In vivo integration assay for attBST derivatives. E. coli BW19851 with pattBST derivatives, containing various lengths of attB cloned in pEPE, was the donor B. thetaiotaomicron BT4001 contains pIntBST and was used as the recipient. The integration frequency was calculated by determining the number of transconjugants per recipient. The types of resistance in parentheses function in the Bacteroides recipient BT4001, and those outside parentheses function in the E. coli donor. Cm^R, chloramphenicol resistance; Em^R, erythromycin resistance; Tc^R, tetracycline resistance; Ap^R, ampicillin resistance.

FIG. 2.

Phylogenetic tree of members of the tyrosine recombinase family obtained using Clustal W. IntBST is underlined.

FIG. 3.

Minimal attBST site determined by the in vivo integration assay. The filled rectangle represents the 18-bp common core sequence. intBST is at the right end of the sequence. The positive control, shown at the top, was pDJE2.1 containing about 700 bp of attBST, including the 18-bp sequence. The negative control, shown at the bottom, was the pEPE vector.
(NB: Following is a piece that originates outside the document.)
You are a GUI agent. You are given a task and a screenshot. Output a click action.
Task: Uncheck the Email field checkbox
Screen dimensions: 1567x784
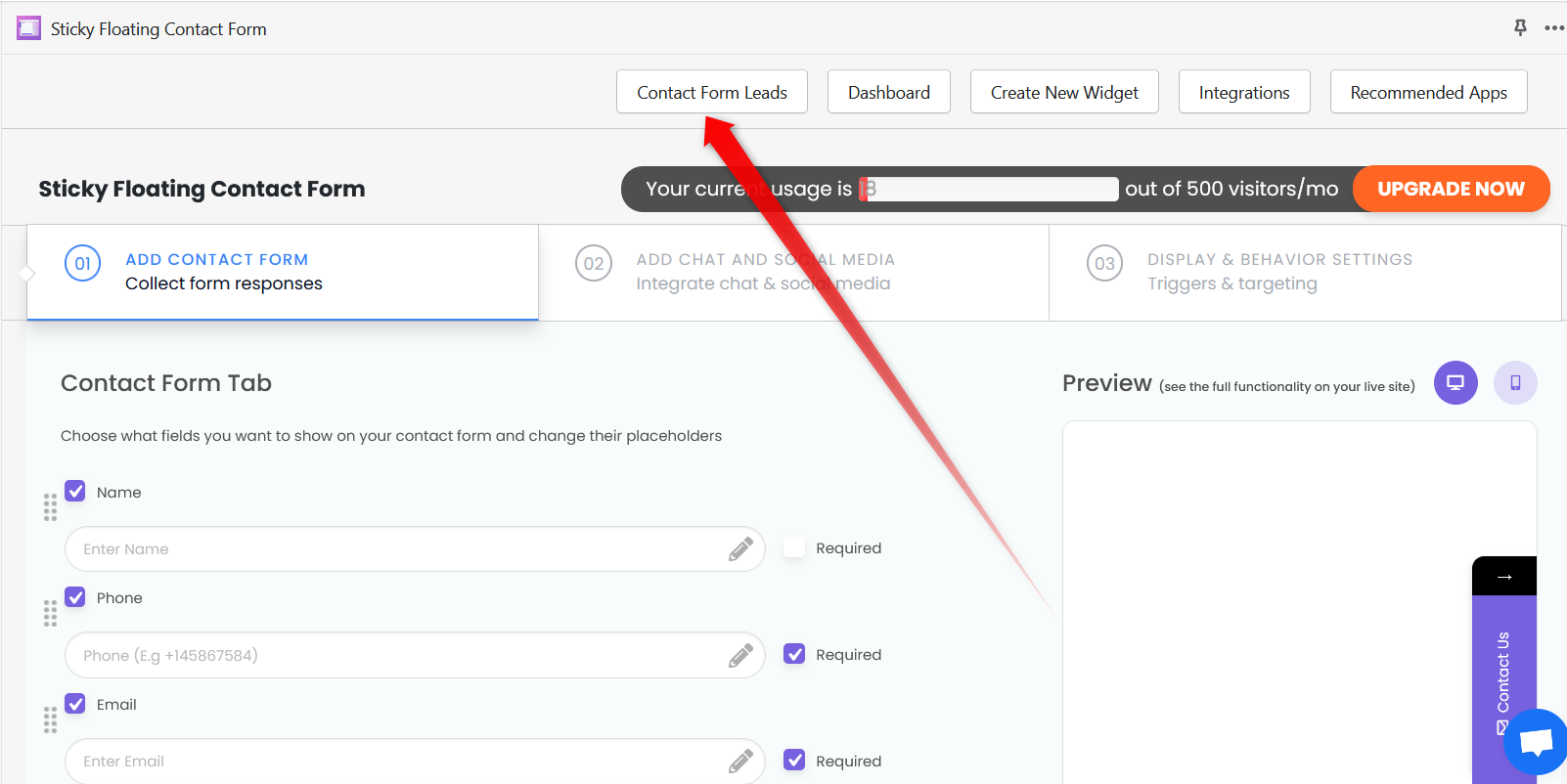pos(75,703)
The pattBST vectors were constructed as described in Materials and Methods, and filter mating was performed as shown in Fig. 1. The filled rectangle indicates the 18-bp sequence where crossover occurs.

FIG. 4.

Southern blot analysis of mini-BST insertions in BT4001 by G9C mutants. Mini-BST was transferred from E. coli S17-1 carrying pattBSTG(9)C to BT4001 by conjugation. DNA was extracted from eight independent isolates, digested with HindIII, and run on an agarose gel. The Southern blot of the gel was probed with a labeled 423-bp region of intBST which detected right-end junctions. The HindIII fragments of lambda were in lane λ, and the sizes of the bands (in kilobase pairs) are indicated on the left. The arrow indicates the expected band for the wild type.

FIG. 5.

Southern blot and PCR results for CTnBST and mini-BST excision. Three strains containing CTnBST (CTnBST lanes) and three strains containing mini-BST (Mini-BST lanes) were tested to detect excision either by Southern blotting (A) or by PCR (B). The Southern blot of the gel was probed with a right-end fragment containing intBST. The location of the 2.4-kb PstI fragment from the excised CTnBST containing the joined ends is indicated on the left (BJE), and the location of the expected HindIII fragment of the excised mini-BST is indicated on the right (BJE?). The results for PCR amplification of BJE of the strains shown in panel A are shown immediately below the Southern blot in panel B. The size of the BJE amplicon is 410 bp.

FIG. 6.

Sequences of attB sites used by mutant mini-elements and consensus sequences of the attB sites relative to attBST. The panels show the 18-bp sequences of an integrating mini-element and the corresponding 18-bp sequence of the chromosomal attB site. The sequences are shown with spaces between bp 6 and bp 7 and between bp 13 and bp 14 to emphasize the putative crossover between the attBST and the attBs. The 18-bp attBST sequence of CTnBST is shown at the top. The underlined bases in the attBST sites are the mutated bases. Immediately below each attBST sequence is the sequence of the site in the chromosome (attB) into which the mini-element integrated. Below each pair of attBST and attB sequences are the left and right junctions of the integrated mini-element. The left junction of each insertion was cloned by plasmid rescue and sequenced. The right junction was obtained by PCR using a primer designed from the identified chromosomal site and the right end of the mini-element. An alignment of attBST and the attB sites is included. The consensus sequence is shown at the bottom of each panel; residues in uppercase letters are conserved in all the attBST and attB sites, and residues in lowercase letters are conserved in a majority of the sequences. Panels A, B, and C show the integration sequences of three mutants. The vertical arrows indicate the base pair that underwent mismatch correction.

FIG. 7.

Possible staggered cut sites for CTnBST integration. The 18-bp common core region for CTnBST and attB1 is shown. The vertical arrows indicate possible IntBST cleavage sites on the top and bottom strands. The underlined base pairs were important in target specificity. The italicized base pairs were shown to produce heterology which was resolved after integration. The inverted repeats are indicated by horizontal arrows.